Goal: Starting at the line that reads "Task: Click the Calendar feature icon" and continuing to the end of the material, write the lines out again with "poster" switched to "banner" and everything else left as it is.

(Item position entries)
************

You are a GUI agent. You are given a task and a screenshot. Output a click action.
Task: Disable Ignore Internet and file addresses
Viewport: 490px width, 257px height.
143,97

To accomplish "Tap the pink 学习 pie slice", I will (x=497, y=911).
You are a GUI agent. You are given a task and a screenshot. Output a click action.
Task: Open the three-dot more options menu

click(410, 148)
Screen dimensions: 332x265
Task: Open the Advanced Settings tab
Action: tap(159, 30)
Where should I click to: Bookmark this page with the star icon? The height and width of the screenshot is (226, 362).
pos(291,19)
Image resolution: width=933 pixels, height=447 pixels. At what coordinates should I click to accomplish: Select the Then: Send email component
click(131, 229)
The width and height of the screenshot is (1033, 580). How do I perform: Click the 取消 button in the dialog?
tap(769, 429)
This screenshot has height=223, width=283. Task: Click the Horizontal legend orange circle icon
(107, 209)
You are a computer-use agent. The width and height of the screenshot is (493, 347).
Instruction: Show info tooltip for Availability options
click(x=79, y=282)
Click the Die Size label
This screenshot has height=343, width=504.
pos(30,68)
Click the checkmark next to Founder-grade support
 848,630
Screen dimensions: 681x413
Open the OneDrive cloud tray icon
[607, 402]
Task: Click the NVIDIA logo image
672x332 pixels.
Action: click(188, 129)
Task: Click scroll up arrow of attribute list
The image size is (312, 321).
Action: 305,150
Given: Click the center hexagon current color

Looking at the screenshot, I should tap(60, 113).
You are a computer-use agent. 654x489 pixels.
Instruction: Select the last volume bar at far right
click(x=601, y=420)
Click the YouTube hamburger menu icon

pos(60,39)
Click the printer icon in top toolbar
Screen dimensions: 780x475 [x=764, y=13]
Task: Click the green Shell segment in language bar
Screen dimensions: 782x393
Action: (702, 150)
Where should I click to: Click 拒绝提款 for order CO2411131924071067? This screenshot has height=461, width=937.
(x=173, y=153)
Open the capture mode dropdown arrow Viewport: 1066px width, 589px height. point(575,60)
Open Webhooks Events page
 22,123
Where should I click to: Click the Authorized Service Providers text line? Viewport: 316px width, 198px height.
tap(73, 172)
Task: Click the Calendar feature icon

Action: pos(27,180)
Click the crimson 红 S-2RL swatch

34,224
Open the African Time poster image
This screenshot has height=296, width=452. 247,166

************

Exercise output:
Task: Click the Calendar feature icon

Action: pos(27,180)
Click the crimson 红 S-2RL swatch

34,224
Open the African Time banner image
This screenshot has height=296, width=452. 247,166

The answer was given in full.